Bakan Günay, Ulucanlar Cezaevi Müzesi'ndeki darağacına bakam

Ulucanlar Cezaevi Müzesi'ni gezen Kültür ve Turizm Bakanı Ertuğrul Günay, darağacının bulunduğu bölümü görmek istemedi. Günay, 'İçim kaldırmaz.' dedi.

Kültür ve Turizm Bakanı Ertuğrul Günay, Ulucanlar Cezaevi Müzesi'ni gezdi. Günay, müzenin girişindeki darağacını görmek istemedi. Bir gazetecinin, 'Neden yadırgadınız? İbret olması adına zindanlar da korunuyor?' şeklindeki sözleri üzerine Günay, 'İbret olması adına yatıralım bazı insanları bir de dayak mı atalım. Kötü şeyler yapılmışsa, bütün kötü şeyleri aynen hatırlatmak, yazmak falan olabilir ama... Bilmiyorum, benim içim karardı.' diye konuştu.

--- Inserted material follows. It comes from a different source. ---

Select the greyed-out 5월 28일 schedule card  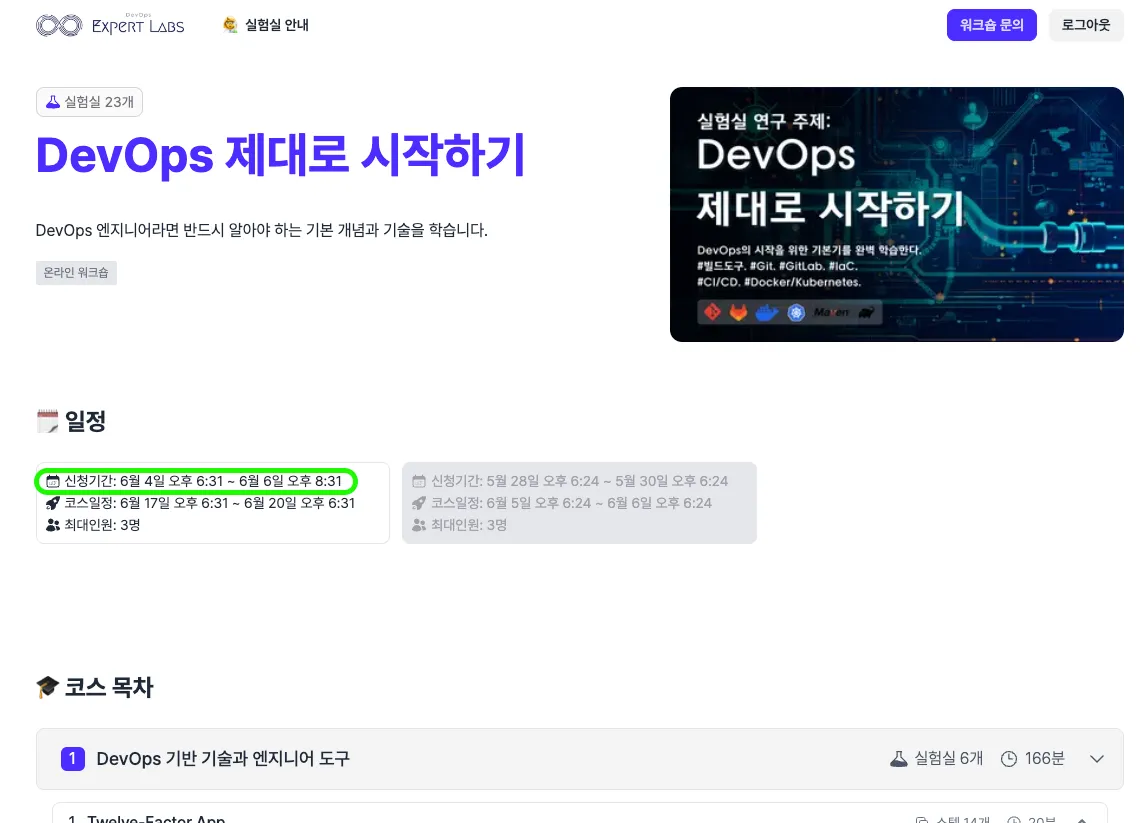coord(579,503)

'Girişte darağacından bir rahatsızlık yaşadınız. Ama içeride başka türlü mekanların ve efektlerin olduğu belirtiliyor. Bunun bir şekilde şiddetle gösterilmesine müdahale edecek misiniz?' şeklindeki soruya Günay, 'Burada Türkiye'nin demokrasi tarihinin, hukuk tarihinin serüvenini izleyeceğiz. Bunun olumlu, güzel sevindirici sayfaları olduğu gibi, acı, hatırlanması bile yürekleri burkan sayfaları da var. Ben duygusal bir insanım. Benim içim bir çok şeyi kaldırmaz, ama tahammül edebilenler ve öğrenmek isteyenler bu mekanları gezerler. Benim müze düzenine, bilimsel olarak kabul edilmiş işlere müdahale etmem söz konusu değil. Ama bazı şeyler benim gibi Türkiye'nin demokrasi tarihinin acılarını yaşamış insanların yüreğini özel olarak burkabilir. Bunu da sizin anlayışla karşılamanızı rica ediyorum.' cevabını verdi.

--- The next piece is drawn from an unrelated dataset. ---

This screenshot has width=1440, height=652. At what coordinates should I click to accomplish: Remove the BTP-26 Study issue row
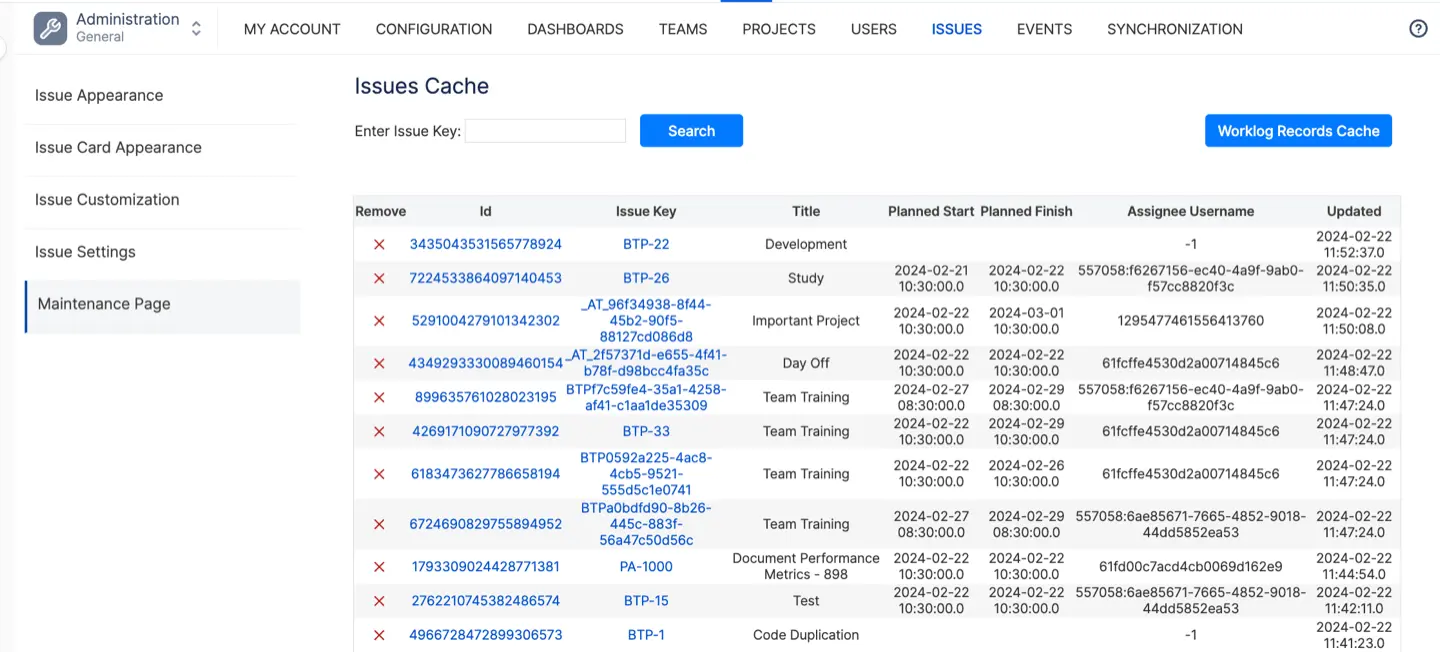tap(379, 278)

Yıllar önce Ulucanlar Cezaevi'ne avukat olarak geldiğini söyleyen Günay, 12 Eylül döneminde bu cezaevinde Bülent Ecevit gibi tanınmış siyaset adamlarının kaldığını hatırlattı. Hüseyin Cahit Yalçın, Cüneyt Arcayürek, Necip Fazıl Kısakürek, Nazım Hikmet, Yılmaz Güney, Deniz Gezmiş gibi isimlerin de Ulucanlar Cezaevi'nde tutukluluk hayatı yaşadığını belirten Günay, 'Ben 80'lerden sonra Ankara'da avukatlık yaptım, o tarihlerde geldim. O zaman çok bakımsızdı.' şeklinde konuştu.

Türkiye'nin acılarını tamamen küllememesi gerektiğini söyleyen Günay, 'Bir ölçüde böyle bir müze düzeni içinde, bir anı merkezi düzeni içinde ibret alınacak mekanlar olarak da düzenlemelidir.' ifadesini kullandı.

'ULUCANLARLA İLGİLİ KİTAP VE ANILARI DERLEYİP KÜTÜPHANE YAPACAĞIZ'

Müzede etkinlikler için ayrılan yerlerin dışında bir de anı kütüphanesi düzenlemesi yapıldığını belirten Günay, şöyle devam etti: 'Buna çok önem veriyorum. İster yargıç olsun, ister gardiyan, tutuklu ya da hükümlü bir biçimde Ulucanlarla ilişkisi olan herkesin yazdığı kitapları anıları derleyip burada bir anı kütüphanesi yapmaya çalışacağız. Bu da Türkiye'de bir ilk olacak. İnşallah Türkiye cezaevlerini müze yapmak yerine, parklar yeni kültür merkezleri yapma aşamasına geçmiş olur. Bunlar 20. yüzyılın kötü anılarıydı, unutmayalım diye bir yere yazacağız.'

'YASSIADA İÇİN DE BÖYLE BİR PROJEMİZ VAR'

Benzer projelerin başka yerlerde de hayata geçirileceğini kaydeden Günay, 'Yassıada'da da böyle bir projemiz var. Yassıada'da Türkiye'nin demokrasi tarihindeki en büyük ayıpların yaşandığı yerlerden birisi. Orayı da ilgili askeri birimlerden istedik. Orada da bir kültür merkezi ve böyle bir müze düzenlemesi projemiz var.' dedi.

'BAŞBAKAN'IN CEZAEVİ GÖRMÜŞ OLMASI, HUKUK SİSTEMİNİN İYİLEŞTİRİLMESİ İÇİN BİR GÜVENCE'

Günay, gazetecilerle bir de anısını paylaştı. Merhum Bülent Ecevit'in de 12 Eylül'ü eleştiren yazıları nedeniyle zaman zaman kısa süreli cezalar aldığını söyleyen Günay, şunları dile getirdi: 'Bir sefer Kirazlıdere'de Dil Okulu'nda karşılaştık. Ben bir yargılama işi için gözaltına alınmıştım. O da gözaltı tutuklu olduğu için Dil Okulu'na getirilmişti. Bu yaşadığı koşulları sordum. Kötü olduğunu söyledi. 'Keşke bunları Başbakan olmadan önce görseydim' dedi. İkinci kez başbakanlığı bitmiş ama Türkiye'nin tutukevi koşullarının ne kadar kötü olduğunu o zaman görmüş ve bundan ötürü hayıflanmıştı.'

Başbakan Recep Tayyip Erdoğan'ın da cezaevinde kaldığının hatırlatılması üzerine Günay, 'Şu andaki Başbakan'ın cezaevi görmüş olması, Türkiye'de hukuk sisteminin iyileştirilmesi konusunda gerçek bilgiye dayanan bir güvence sağlar bize. Ama tabi bundan sonra başbakan olacak olanların illa cezaevinden geçmesini temenni etmem.' diye sözlerini tamamladı.